» Tâches à réaliser
1 > Résumez en deux phrases le texte sur la mort de François Hébert.
2 > Reprenez le texte sur la mort de François Hébert à la suite de sa dernière phrase et poursuivez-le en quelques phrases.

» Extrait du document
────────────────
Roger et François

François Hébert

Nous commémorions récemment le premier anniversaire du décès d’un collègue, d’un éditeur, d’un mentor, d’un légendaire farceur, d’un ami. Cofondateur des Herbes rouges avec son frère Marcel en 1968, François Hébert nous lègue une œuvre éditoriale immense. Son regard expert autant qu'espiègle guidera toujours notre travail.
Pour l'occasion, permettez-nous de reproduire ici un magnifique hommage que lui dédiait Roger Des Roches, témoin privilégié de l'aventure des Herbes rouges, au moment des funérailles :

 

« Bon. Alors. François est mort. François Hébert. Mon François. Comment dire ?

D’abord, parce qu’il faut bien relater l’histoire :

C’est grâce à François Charron que j’ai appris l’existence de la revue les herbes rouges. Nous nous montrions, Charron et moi, en 1967, 1968, nos premiers textes dans sa chambre, chez ses parents, à Longueuil. Nous explorions. Lui, de manière méthodique. Il lisait tellement et il lisait bien. Moi, de manière un peu chaotique. Je lisais tellement peu, tellement mal. (Un jour, Marcel m’a dit que je lisais n’importe quoi. OK, c’était vrai.) Charron fut le premier à leur soumettre des textes, puis il m’encouragea à faire de même. Je le fis.
────────────────
» Matériel fourni
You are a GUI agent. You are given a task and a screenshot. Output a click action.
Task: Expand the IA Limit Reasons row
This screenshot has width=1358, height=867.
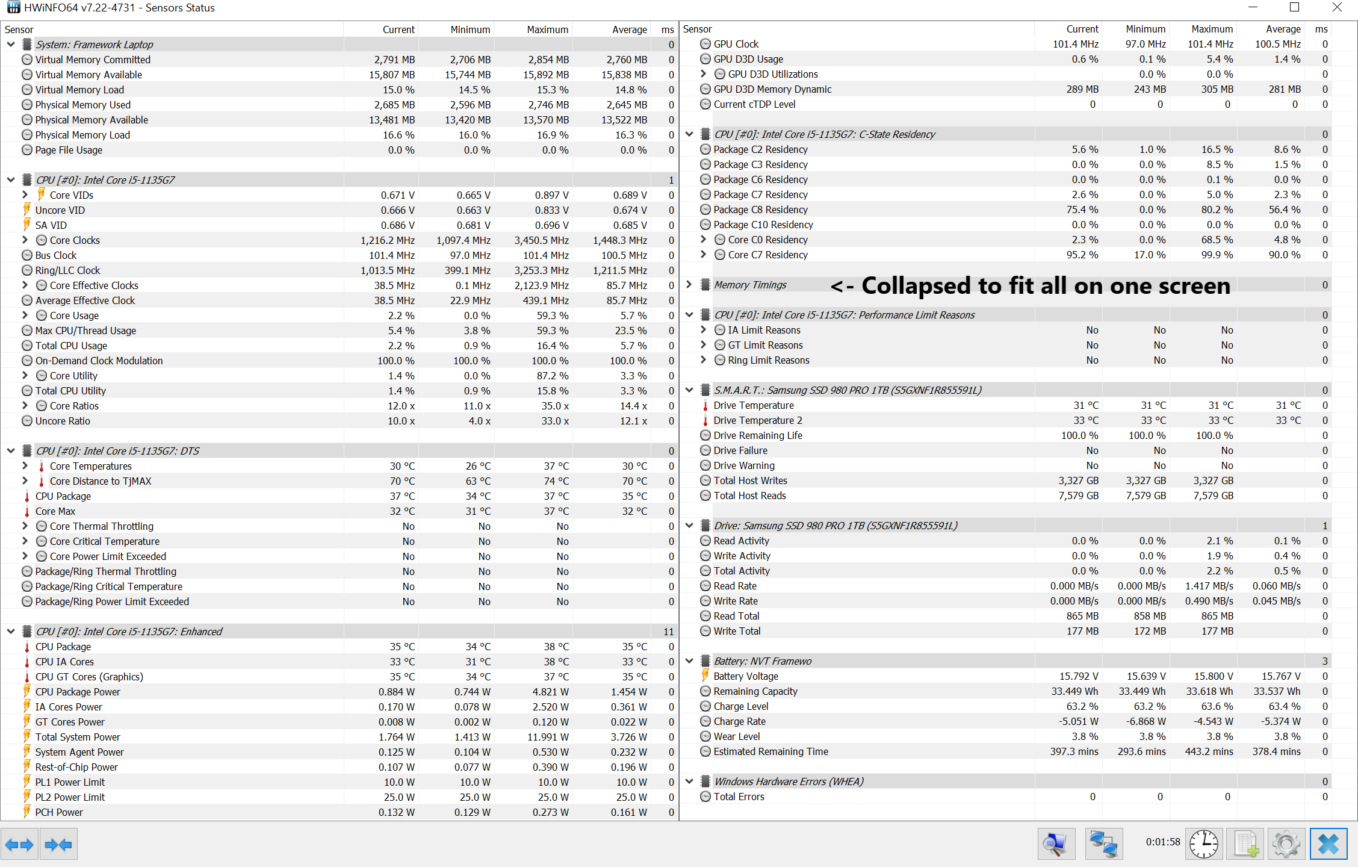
────────────────
» Les réponses
1 > Le texte souligne le premier anniversaire du décès de François Hébert, cofondateur des Herbes rouges avec son frère Marcel en 1968, et reproduit l'hommage que Roger Des Roches lui a rendu lors de ses funérailles. Dans cet hommage, Roger Des Roches raconte avoir appris l'existence de la revue les herbes rouges grâce à François Charron, avec qui il échangeait ses premiers textes en 1967 et 1968 et qui l'a encouragé à y soumettre les siens à son tour.

2 >
Ma première rencontre avec les frères Hébert fut… spéciale. J’arrivais avec toute ma naïveté. Sans trop savoir. Bourré de mythes de poètes, maudits ou pas. Étais-je poète ? Pour de vrai ? Avais-je le profil, le look ? J’attendais une réponse. Une confirmation (presque religieuse). Et ces deux types-là, François et Marcel (avec Ginette Nault, au fond de la pièce), m’observaient avec un certain amusement. Un amusement gentil, jamais condescendant. Cet amusement fut une constante par la suite. J’ai eu une espèce de réponse à la fin de ma rencontre (imaginez les voix rauques) : « Écris, Des Roches, écris. »

C’est grâce aux frères Hébert que j’ai appris à écrire et que j’ai écrit tous mes livres (même mes livres jeunesse).

Que m’ont-ils appris ?

L’enthousiasme et la rigueur. Leur credo.

Je pouvais lire n’importe quoi (ils s’en foutaient), mais je ne pouvais pas écrire n’importe quoi. Peu importe mes prétentions et mon plaisir. Leur credo.

Ils me refusèrent un recueil vers 1974, et, beaucoup plus tard, François me fit comprendre, en 2019, que ce début de nouveau recueil ne fonctionnait pas. Il avait raison.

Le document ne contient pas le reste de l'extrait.